Metadata-Version: 2.4
Name: promptcloak
Version: 0.1.0
Summary: Zero-dependency CLI to redact secrets & PII from text and logs — safe to share or paste into an LLM.
Author: ZKLN
License: MIT
Project-URL: Homepage, https://github.com/ezequiel0822-netizen/promptcloak
Project-URL: Issues, https://github.com/ezequiel0822-netizen/promptcloak/issues
Keywords: security,redaction,pii,secrets,llm,privacy,logs,cli
Classifier: Programming Language :: Python :: 3
Classifier: License :: OSI Approved :: MIT License
Classifier: Topic :: Security
Classifier: Environment :: Console
Requires-Python: >=3.9
Description-Content-Type: text/markdown
License-File: LICENSE
Dynamic: license-file

# promptcloak

[![CI](https://github.com/ezequiel0822-netizen/promptcloak/actions/workflows/ci.yml/badge.svg)](https://github.com/ezequiel0822-netizen/promptcloak/actions/workflows/ci.yml)
[![PyPI](https://img.shields.io/pypi/v/promptcloak.svg)](https://pypi.org/project/promptcloak/)
[![Python](https://img.shields.io/badge/python-3.9%2B-blue.svg)](https://www.python.org/)
[![License: MIT](https://img.shields.io/badge/license-MIT-green.svg)](LICENSE)
[![Dependencies](https://img.shields.io/badge/dependencies-zero-brightgreen.svg)](pyproject.toml)

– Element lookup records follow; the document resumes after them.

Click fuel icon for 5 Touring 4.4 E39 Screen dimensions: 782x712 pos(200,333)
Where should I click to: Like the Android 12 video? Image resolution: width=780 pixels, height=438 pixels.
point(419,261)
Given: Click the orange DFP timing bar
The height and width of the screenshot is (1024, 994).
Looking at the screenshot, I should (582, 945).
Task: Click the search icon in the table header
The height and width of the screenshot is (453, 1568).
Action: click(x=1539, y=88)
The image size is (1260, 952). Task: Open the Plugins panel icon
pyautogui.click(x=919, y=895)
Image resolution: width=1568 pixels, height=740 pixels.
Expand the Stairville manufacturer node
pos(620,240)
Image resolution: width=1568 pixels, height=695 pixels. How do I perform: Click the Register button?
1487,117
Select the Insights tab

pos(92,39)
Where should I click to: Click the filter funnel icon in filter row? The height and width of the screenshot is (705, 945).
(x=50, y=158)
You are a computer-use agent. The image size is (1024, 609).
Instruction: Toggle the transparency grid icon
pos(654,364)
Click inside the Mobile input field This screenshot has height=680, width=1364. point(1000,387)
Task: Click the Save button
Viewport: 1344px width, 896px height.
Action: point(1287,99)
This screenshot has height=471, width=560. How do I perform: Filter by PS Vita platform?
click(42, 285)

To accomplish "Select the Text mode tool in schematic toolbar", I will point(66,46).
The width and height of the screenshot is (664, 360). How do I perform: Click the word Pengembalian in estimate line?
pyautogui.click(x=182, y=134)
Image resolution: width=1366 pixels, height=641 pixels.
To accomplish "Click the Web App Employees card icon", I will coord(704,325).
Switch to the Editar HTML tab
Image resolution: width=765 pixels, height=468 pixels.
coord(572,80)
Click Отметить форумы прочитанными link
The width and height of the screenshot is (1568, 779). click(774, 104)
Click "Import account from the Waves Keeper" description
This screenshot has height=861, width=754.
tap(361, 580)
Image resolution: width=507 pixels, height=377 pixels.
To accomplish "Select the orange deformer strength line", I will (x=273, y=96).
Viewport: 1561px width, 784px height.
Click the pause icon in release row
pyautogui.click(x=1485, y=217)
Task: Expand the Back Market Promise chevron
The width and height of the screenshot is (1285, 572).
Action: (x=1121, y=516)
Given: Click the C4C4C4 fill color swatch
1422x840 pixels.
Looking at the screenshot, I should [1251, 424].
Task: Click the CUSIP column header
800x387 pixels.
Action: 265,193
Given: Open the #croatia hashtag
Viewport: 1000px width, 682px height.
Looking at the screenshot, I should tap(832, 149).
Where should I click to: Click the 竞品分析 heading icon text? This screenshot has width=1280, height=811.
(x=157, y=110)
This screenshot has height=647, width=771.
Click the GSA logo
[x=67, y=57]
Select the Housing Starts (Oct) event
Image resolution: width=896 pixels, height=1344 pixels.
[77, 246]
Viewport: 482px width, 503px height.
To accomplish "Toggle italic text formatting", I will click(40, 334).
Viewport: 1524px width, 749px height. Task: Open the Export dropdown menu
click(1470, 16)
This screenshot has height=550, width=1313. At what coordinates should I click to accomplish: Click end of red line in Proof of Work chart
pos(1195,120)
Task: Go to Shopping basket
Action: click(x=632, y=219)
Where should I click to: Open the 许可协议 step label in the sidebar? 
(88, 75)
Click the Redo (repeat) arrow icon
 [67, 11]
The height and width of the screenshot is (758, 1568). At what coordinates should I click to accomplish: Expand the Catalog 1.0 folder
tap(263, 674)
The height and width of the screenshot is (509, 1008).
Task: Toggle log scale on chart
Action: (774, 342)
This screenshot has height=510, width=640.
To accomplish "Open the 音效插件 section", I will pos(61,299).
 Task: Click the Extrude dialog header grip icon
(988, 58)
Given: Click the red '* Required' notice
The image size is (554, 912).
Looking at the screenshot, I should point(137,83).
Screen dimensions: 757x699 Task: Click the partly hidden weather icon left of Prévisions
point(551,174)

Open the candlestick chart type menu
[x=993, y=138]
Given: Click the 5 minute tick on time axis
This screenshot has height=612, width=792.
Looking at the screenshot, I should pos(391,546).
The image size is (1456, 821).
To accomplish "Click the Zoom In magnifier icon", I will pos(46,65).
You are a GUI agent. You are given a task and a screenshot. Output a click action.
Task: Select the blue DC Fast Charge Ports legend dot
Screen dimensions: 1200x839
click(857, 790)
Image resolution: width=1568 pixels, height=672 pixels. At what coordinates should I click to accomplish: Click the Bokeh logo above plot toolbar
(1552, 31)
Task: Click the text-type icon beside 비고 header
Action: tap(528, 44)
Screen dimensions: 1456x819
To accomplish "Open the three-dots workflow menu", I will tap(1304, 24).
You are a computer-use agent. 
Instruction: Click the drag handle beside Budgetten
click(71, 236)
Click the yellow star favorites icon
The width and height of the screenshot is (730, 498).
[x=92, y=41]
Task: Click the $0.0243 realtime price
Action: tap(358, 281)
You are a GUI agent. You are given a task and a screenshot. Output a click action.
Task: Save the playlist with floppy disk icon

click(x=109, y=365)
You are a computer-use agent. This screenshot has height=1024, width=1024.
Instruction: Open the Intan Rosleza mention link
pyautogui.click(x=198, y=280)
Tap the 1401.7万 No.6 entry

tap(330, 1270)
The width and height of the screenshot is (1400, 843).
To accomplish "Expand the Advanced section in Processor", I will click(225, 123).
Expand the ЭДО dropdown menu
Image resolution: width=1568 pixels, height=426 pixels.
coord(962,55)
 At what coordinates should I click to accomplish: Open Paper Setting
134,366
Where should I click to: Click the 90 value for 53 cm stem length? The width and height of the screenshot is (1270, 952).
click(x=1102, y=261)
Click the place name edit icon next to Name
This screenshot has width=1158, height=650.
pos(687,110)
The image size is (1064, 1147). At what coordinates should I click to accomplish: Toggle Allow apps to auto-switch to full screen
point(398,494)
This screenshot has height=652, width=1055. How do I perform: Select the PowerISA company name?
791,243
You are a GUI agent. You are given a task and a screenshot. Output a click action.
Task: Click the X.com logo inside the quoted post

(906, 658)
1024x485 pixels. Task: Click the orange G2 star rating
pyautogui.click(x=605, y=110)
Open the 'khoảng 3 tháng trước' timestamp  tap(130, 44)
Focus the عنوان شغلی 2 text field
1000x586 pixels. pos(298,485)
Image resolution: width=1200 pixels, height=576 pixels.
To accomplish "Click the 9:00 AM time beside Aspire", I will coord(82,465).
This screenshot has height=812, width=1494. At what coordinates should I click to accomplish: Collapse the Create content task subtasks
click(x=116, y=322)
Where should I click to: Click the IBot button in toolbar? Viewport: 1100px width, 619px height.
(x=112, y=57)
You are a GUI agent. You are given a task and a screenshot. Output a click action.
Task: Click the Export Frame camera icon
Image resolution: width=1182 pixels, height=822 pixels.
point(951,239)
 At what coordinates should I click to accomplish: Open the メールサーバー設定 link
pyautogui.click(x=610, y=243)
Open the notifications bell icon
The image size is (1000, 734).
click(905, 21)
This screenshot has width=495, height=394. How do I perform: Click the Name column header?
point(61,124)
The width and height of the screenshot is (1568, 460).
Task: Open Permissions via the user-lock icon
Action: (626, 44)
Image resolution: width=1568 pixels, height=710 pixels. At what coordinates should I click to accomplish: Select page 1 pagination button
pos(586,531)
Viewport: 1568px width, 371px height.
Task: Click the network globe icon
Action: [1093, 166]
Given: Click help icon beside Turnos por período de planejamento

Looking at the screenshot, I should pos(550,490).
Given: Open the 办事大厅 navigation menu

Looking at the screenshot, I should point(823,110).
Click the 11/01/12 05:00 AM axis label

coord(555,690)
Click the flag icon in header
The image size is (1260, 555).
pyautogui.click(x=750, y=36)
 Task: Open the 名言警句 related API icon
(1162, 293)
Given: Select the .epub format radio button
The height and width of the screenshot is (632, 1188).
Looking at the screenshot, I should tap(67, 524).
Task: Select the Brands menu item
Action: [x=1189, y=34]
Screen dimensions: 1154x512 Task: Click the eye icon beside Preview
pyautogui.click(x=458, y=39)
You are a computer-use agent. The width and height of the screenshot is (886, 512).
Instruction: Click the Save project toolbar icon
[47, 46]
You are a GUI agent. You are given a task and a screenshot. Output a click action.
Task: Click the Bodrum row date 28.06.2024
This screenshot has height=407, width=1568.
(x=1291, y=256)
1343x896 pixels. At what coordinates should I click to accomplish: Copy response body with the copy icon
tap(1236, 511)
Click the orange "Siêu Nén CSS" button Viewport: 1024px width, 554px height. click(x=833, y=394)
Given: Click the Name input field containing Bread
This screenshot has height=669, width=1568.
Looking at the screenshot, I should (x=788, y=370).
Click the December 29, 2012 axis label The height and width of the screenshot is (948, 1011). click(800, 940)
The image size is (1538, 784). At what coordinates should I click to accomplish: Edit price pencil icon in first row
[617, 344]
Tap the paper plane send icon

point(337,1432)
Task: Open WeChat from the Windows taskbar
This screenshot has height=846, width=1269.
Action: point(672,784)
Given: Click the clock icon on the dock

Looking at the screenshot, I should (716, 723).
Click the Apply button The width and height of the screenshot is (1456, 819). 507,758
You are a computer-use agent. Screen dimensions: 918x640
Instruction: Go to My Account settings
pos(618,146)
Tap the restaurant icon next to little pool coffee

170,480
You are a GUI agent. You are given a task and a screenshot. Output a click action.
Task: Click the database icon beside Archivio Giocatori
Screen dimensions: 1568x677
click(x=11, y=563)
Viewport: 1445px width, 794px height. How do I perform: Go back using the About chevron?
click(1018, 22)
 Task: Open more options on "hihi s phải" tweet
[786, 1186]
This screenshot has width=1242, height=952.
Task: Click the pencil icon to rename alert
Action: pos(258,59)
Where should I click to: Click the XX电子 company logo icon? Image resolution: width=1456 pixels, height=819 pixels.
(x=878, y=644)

**Redact secrets & PII from text and logs — so they're safe to share or paste into an LLM.**

`promptcloak` is a fast, zero-dependency Python CLI (and library) that finds API keys,
tokens, credentials, emails, IPs and card numbers in any text and replaces them with
stable placeholders like `[EMAIL_1]`. You can keep a private mapping to **restore** the
original values later — perfect for round-tripping a redacted prompt/answer with an LLM.

```
$ cat app.log | promptcloak --stats
promptcloak: 3 item(s) redacted
  AWS_KEY      1
  EMAIL        1
  OPENAI_KEY   1
ERROR login user=[EMAIL_1] key=[OPENAI_KEY_1] aws=[AWS_KEY_1]
```

## Why

We all paste logs, configs and stack traces into ChatGPT/Claude, support tickets and
GitHub issues — and quietly leak secrets and personal data. `promptcloak` makes that one
pipe safe, with sensible defaults and **no third-party dependencies** (no spaCy, no
heavyweight models): just Python's standard library, so it installs and runs anywhere.

## Install

```bash
pip install promptcloak        # once published
# or run from source:
PYTHONPATH=src python -m promptcloak --help
```

## Usage

```bash
promptcloak input.log                    # redact a file -> stdout
cat input.log | promptcloak              # redact stdin -> stdout
promptcloak input.log -o clean.log       # write to a file
promptcloak input.log --map map.json     # also save the placeholder->value mapping
promptcloak clean.log --restore map.json # reverse a redaction
promptcloak --types email,ipv4 input.log # only redact selected types
promptcloak --entropy input.log          # also catch unknown high-entropy secrets
promptcloak --check input.log            # exit 1 if anything sensitive is found (CI gate)
promptcloak --list-types                 # show all supported types
```

### As a pre-commit / CI guard

```yaml
# fail the build if a tracked file contains secrets
- run: git ls-files '*.env*' '*.log' | xargs -r -n1 promptcloak --check
```

### As a library

```python
from promptcloak import Redactor

redacted, mapping, stats = Redactor().redact(text)
original = Redactor.restore(redacted, mapping)
```

## What it detects

Private keys, JWTs, AWS keys, GitHub/Slack tokens, Google/OpenAI/Stripe/SendGrid/Twilio/
npm/Discord API keys & tokens, URLs with embedded credentials, Bearer tokens, credit
cards (Luhn-validated), US SSNs, emails and IPv4 addresses. A `GENERIC_SECRET` heuristic
also redacts **only the value** in `key=value` / `key: value` pairs (e.g.
`DB_PASSWORD=...`), preserving the key name. Add `--entropy` to also catch unknown
high-entropy secrets. Run `promptcloak --list-types` for the full list.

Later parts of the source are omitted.